Ther term "clean" in this context just means that all of the RAID 
components (physical drives) are still present.

>> It is not a "scrub" because it does not attempt to repair anything.
>
>  Comments in previously mentioned config file don't make it sound
> like that.  "A check operation will scan the drives looking for bad
> sectors and automatically repairing only bad sectors."  It doesn't
> explain how it would repair bad sectors.  Perhaps it means the bad
> sectors will be "repaired" by failing the entire member and having the
> sysadmin insert a new disk.  Perhaps the comments are just wrong.
>
>  Not arguing with you, just reporting what the file told me.  Would
> the file lie?  ;-)

That's sort of true and sort of not true, but generally outdated. It 
is important to appreciate that the "md" device operates at a level 
of abstraction above block devices that isolates it from low-level 
details that are handled by whatever driver manages the block 
devices. For something like a parallel IDE drive -- or, heaven 
forbid, an ST-506 drive -- there is not a lot of intelligence on 
board the drive that will mask error conditions: a read error is a 
read error.

When SCSI (meaning SCSI-2) was developed, it provided for a ton of 
settable parameters, some vendor-independent and some proprietary. 
Among these were mode page bits that controlled what the device 
would do by default on encountering errors during read or write, 
notably the "ARRE" (automatic read reallocation) and "AWRE" 
(automatic write reallocation) bits. Exactly what a device does when 
these bits are asserted is not too well specified, especially 
considering that a disk and a tape may have radically different 
ranges of options but use the same basic SCSI command set. In 
practice, I can't think of any reasonable way to implement ARRE: 
it's almost always worse to return bad data from a read operation 
with a success code than to just have the read operation report a 
failure code outright.

(ATA is essentially a protocol for wrapping SCSI commands and 
responses into packets for non-SCSI devices, so the logic applies.)

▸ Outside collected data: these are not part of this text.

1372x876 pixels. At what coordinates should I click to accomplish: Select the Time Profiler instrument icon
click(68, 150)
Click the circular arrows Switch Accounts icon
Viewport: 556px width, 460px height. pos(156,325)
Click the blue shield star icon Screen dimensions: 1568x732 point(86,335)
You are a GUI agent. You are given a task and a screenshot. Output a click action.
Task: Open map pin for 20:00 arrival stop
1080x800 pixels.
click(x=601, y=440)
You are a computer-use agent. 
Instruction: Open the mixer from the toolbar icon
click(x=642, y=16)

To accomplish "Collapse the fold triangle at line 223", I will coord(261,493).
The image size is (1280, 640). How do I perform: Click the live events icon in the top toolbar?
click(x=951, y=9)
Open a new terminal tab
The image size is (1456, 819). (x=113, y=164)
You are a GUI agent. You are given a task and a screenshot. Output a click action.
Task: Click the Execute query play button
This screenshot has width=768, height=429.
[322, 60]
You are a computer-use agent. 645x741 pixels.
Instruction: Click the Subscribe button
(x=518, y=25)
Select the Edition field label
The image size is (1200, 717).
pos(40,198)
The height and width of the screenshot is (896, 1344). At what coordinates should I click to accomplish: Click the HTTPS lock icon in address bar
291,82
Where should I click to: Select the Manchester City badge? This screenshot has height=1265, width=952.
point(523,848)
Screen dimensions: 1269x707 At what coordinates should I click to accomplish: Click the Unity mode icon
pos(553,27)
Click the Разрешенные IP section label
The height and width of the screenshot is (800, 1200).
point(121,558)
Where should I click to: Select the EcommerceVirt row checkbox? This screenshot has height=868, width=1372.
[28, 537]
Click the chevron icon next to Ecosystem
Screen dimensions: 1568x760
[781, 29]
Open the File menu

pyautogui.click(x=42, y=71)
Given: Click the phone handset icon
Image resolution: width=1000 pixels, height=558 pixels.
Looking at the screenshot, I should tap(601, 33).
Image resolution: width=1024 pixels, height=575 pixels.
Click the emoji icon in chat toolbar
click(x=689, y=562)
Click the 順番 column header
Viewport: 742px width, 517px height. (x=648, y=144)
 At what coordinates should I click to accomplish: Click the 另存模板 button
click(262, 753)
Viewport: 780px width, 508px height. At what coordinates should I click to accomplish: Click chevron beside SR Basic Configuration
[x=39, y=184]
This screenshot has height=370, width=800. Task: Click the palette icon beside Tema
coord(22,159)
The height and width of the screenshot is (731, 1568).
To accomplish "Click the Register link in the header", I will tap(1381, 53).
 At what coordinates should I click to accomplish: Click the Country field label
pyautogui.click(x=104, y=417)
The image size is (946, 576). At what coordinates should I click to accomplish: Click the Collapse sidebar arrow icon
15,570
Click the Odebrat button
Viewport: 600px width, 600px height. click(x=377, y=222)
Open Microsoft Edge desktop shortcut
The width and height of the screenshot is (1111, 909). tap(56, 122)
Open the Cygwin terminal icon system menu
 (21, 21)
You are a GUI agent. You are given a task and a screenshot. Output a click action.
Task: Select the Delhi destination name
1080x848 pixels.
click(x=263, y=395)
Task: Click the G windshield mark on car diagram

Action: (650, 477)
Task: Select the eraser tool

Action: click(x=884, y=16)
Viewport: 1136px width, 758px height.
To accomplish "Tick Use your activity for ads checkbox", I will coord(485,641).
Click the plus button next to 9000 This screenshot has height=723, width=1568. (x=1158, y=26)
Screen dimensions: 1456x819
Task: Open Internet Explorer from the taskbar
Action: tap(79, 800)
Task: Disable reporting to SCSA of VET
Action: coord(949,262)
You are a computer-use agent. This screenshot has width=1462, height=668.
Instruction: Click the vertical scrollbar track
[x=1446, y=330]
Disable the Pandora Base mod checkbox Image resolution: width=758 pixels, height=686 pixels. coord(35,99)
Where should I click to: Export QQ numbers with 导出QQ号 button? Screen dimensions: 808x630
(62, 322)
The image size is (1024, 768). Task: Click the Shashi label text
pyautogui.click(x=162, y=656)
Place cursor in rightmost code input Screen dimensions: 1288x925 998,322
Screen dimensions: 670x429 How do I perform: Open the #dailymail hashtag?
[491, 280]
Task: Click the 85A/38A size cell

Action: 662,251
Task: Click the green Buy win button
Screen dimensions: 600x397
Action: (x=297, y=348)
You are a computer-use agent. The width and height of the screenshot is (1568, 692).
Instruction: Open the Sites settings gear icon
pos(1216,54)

>> Detecting and reporting "soft failure" incidents
>> such as reallocations of spare sectors ...
>
>  The relocation algorithm in modern disks generally works like this
> (or so I'm told):
>
> R1. OS requests read logical block from HDD.  HDD tries to read from
> block on disk, and can't, even with retries and ECC.  HDD returns
> failure to the OS, and marks that physical block as "bad" and as a
> candidate for relocation.

At this point, an unreadable block encountered on a block device is 
handled at a very high level, usually the file system, well above 
where things like AWRE on the hardware can occur. This is where the 
"md" driver will intervene, attempting to reconstruct the unreadable 
block from its reservoir of redundancy (the other copy if RAID-1, 
the other stripes if RAID-5). If the "md" driver can reconstruct the 
unreadable data, it will attempt to write the correct data back to 
the block device: at this point, the hardware may reallocate a spare 
sector for the new data. Unless a write occurs somehow, though, even 
with AWRE enabled the hardware should not reallocate a sector.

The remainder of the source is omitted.